2026-06-03 20:28 ET - News Release

Mr. Jeff Schellenberg reports

DECISIVE DIVIDEND CORPORATION ANNOUNCES ACQUISITION OF EUROPEAN BASED HEARTH BUSINESS

Decisive Dividend Corp. has acquired Belgium-based specialty hearth manufacturer Be Fire SA for $19.9-million from arm's-length parties.

Be Fire and its wholly owned subsidiaries, Jide SA and New Bodart & Gonay SRL (Bodart & Gonay), design and manufacture a broad range of wood-burning stoves, fireplaces and fireplace inserts in Be Fire's vertically integrated facility in Herve, Belgium. The Jide brand has a 35-year history of producing high-quality, attractively designed mid-range products while the Bodart & Gonay brand has a 69-year history of producing premium-quality higher end-products. Be Fire has strong market presence in Belgium and over the last few years has gained market share in France. With its portfolio of European Ecodesign-compliant products, Be Fire believes it is well positioned to pursue similar geographic expansion opportunities in other adjacent European markets. Be Fire is also actively engaged in new product development to place with its existing dealer base and introduce into potential future markets.

Highlights of the acquisition:

  • On-strategy acquisition: The acquisition is aligned with Decisive's focus of acquiring within the industry verticals it has previously invested in and adds to the hearth vertical, where Decisive has generated strong returns historically.
  • Geographic diversification: Be Fire's core markets of Belgium and France provide an important first point of entry into the large and integrated European market, support diversification of Decisive's revenue streams away from its North American market focus and add euro-denominated cash flows.
  • Strong business fundamentals: Be Fire is a profitable business with a wide range of attractively designed products targeting different consumer segments with growth beyond its Belgium home market into France, and other adjacent geographic expansion opportunities.
  • Synergies: Substantial cross-selling opportunities exist between Be Fire, ACR and Blaze King. Be Fire's Belgian and French dealer relationships accelerates entry of ACR's newly designed Tempus stove, utilizing Blaze King combustion technology and other ACR products into Europe. Likewise, cross-sell opportunities for Be Fire products into ACR's dealer network in the United Kingdom are actionable, given the overlap in regulatory standards between the United Kingdom and Europe. The attractiveness of the contemporary, European-styled, Jide and Bodart & Gonay product lineups provide opportunities for future cross-selling of Be Fire products into North America as well. Finally, there is the opportunity to use Be Fire's manufacturing capabilities to manufacture some of ACR's products.
  • Opportune timing: Be Fire's recent business performance has followed the same market trajectory as Decisive's other hearth businesses and firming business activity levels across Decisive's hearth businesses are also being seen at Be Fire. Further, Decisive's hearth sector businesses have consistently performed well in periods of energy price volatility, supporting the attractiveness of transaction timing.
  • Fully financed: Fully financed through a drawdown on the corporation's syndicated credit facility and its previously announced $8.0-million private placement. After financing the acquisition, the corporation remains conservatively leveraged with a pro forma debt to EBITDA (earnings before interest, taxes, depreciation and amortization) ratio consistent with preprivate placement leverage levels reported in Q1 (first quarter) 2026. In addition, this transaction allows Decisive to operate under an elevated postacquisition leverage covenant threshold of 4:1 for the next 12 months, providing significant capacity for any operational or future acquisition financing needs.

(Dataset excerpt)

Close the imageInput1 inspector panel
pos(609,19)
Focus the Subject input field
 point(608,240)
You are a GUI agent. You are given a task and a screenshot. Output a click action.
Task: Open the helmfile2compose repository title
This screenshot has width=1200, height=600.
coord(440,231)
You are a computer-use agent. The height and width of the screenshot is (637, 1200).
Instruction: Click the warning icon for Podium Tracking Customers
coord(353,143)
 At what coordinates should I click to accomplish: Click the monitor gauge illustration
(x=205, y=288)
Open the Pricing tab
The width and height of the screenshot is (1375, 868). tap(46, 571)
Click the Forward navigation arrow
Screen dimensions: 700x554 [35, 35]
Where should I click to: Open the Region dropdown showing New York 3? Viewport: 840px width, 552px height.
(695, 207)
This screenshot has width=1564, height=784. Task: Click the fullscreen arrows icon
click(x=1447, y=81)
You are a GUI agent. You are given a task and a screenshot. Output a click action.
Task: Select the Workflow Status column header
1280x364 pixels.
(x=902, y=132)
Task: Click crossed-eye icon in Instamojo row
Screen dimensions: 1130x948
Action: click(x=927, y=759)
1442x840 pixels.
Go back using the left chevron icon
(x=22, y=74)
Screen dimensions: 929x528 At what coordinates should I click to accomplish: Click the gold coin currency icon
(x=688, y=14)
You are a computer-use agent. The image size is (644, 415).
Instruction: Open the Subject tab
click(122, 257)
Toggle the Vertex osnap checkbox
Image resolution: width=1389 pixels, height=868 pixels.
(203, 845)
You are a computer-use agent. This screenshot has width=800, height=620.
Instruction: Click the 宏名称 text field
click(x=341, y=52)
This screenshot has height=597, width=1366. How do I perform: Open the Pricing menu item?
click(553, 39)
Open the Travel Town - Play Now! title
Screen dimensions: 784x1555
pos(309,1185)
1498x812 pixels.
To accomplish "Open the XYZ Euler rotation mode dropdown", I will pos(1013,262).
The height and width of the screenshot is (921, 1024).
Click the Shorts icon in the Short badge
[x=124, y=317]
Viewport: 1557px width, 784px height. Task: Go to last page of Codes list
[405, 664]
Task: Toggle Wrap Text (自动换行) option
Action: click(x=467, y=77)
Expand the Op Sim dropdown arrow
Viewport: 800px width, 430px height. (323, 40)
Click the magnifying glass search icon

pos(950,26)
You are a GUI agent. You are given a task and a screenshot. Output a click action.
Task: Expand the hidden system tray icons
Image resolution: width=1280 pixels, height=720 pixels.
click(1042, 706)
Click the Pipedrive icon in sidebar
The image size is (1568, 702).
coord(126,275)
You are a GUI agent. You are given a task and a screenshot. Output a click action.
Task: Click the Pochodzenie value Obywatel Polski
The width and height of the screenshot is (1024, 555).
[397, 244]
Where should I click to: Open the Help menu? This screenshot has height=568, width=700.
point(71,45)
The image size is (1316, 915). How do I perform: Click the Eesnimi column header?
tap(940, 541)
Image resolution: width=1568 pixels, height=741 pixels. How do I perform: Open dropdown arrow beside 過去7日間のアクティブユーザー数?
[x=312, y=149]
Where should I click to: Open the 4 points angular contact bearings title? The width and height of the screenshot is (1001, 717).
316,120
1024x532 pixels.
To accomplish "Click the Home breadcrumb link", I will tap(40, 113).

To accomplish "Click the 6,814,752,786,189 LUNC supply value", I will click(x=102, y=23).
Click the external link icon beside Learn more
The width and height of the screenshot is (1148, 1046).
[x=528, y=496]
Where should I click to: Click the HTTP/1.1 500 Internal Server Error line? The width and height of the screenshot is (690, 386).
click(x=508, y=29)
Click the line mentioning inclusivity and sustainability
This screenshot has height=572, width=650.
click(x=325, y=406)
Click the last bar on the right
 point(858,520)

- _What to produce_
Decide whether each statement agrees with the acquisition news release, and support each yes or no with the deciding words from it. 1. Be Fire was bought for $19.9-million. 2. The Jide brand has a 69-year history. 3. Part of the acquisition's funding came from a private placement.

- _Response_
1. Yes: "has acquired Belgium-based specialty hearth manufacturer Be Fire SA for $19.9-million from arm's-length parties."
2. No: "The Jide brand has a 35-year history of producing high-quality, attractively designed mid-range products."
3. Yes: "Fully financed through a drawdown on the corporation's syndicated credit facility and its previously announced $8.0-million private placement."